Meta admits using pirated books to train AI, but won't pay for it

Nishadil
January 13, 2024
0 Comments
2 minutes read
116 Views

Meta admits using pirated books to train AI, but won't pay for it

A group of authors filed a lawsuit against Meta, alleging the unlawful use of copyrighted material in developing its Llama 1 and Llama 2 large language models. In response, Facebook addressed writer and comedian Sarah Silverman, author Richard Kadrey, and other rights holders spearheading the legal action, acknowledging that its...Read Entire Article

A hot potato: Training advanced AI models with proprietary material has become a controversial issue. Many companies now face legal challenges from authors and media organizations in court. Meta admitted to using the well known "pirate" dataset, Books3, yet the company is reluctant to compensate writers adequately.

Meta has admitted to using the Books3 dataset, among many other materials, to train Llama 1 and Llama 2 LLMs. Books3 is a well known set comprising a plaintext collection of over 195,000 books totaling nearly 37GB. The archive was created by AI researcher Shawn Presser in 2020 as a way to provide a better data source to improve machine learning algorithms.

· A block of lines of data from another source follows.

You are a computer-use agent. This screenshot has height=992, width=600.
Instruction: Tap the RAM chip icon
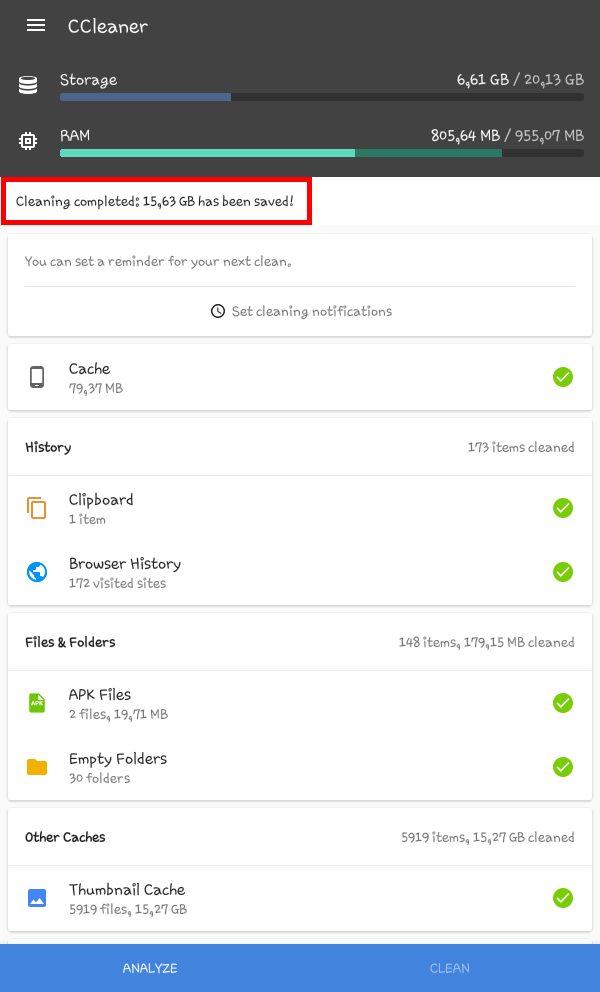(x=28, y=140)
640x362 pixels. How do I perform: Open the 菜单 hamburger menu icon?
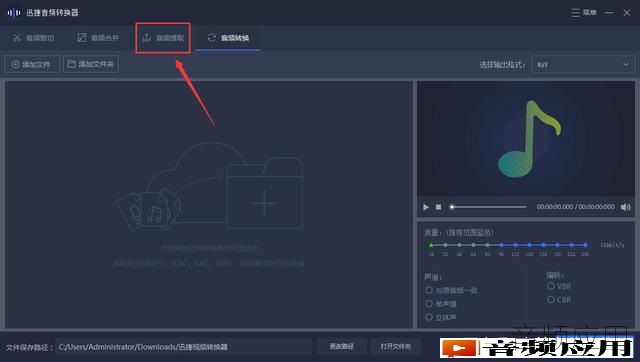(575, 13)
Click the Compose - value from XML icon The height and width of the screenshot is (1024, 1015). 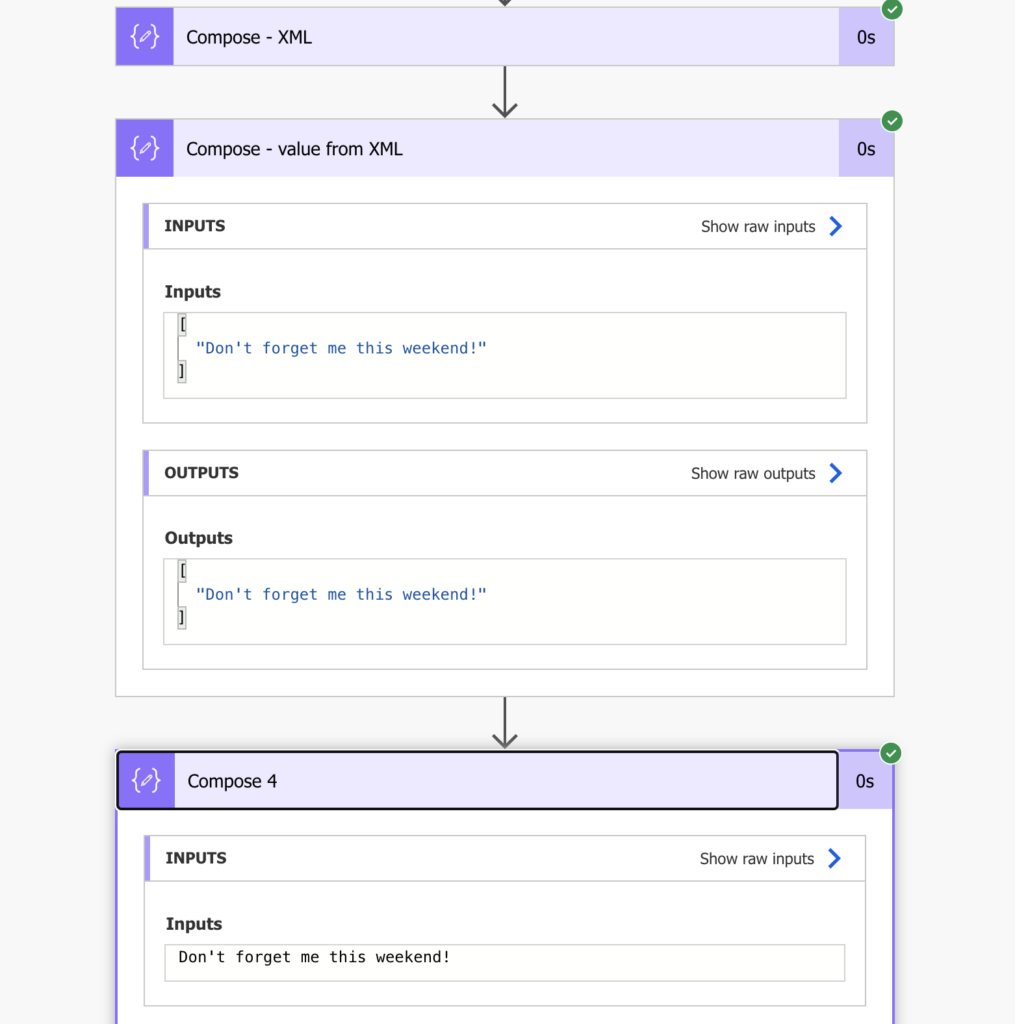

The widespread availability of the Books3 dataset has led to its extensive use in AI training by many researchers. Big Tech companies, including Meta, have utilized Books3 and other contentious datasets for their commercial AI products. On that account, the New York Times has sued OpenAI and Microsoft for allegedly using millions of copyrighted articles to develop the ChatGPT chatbot.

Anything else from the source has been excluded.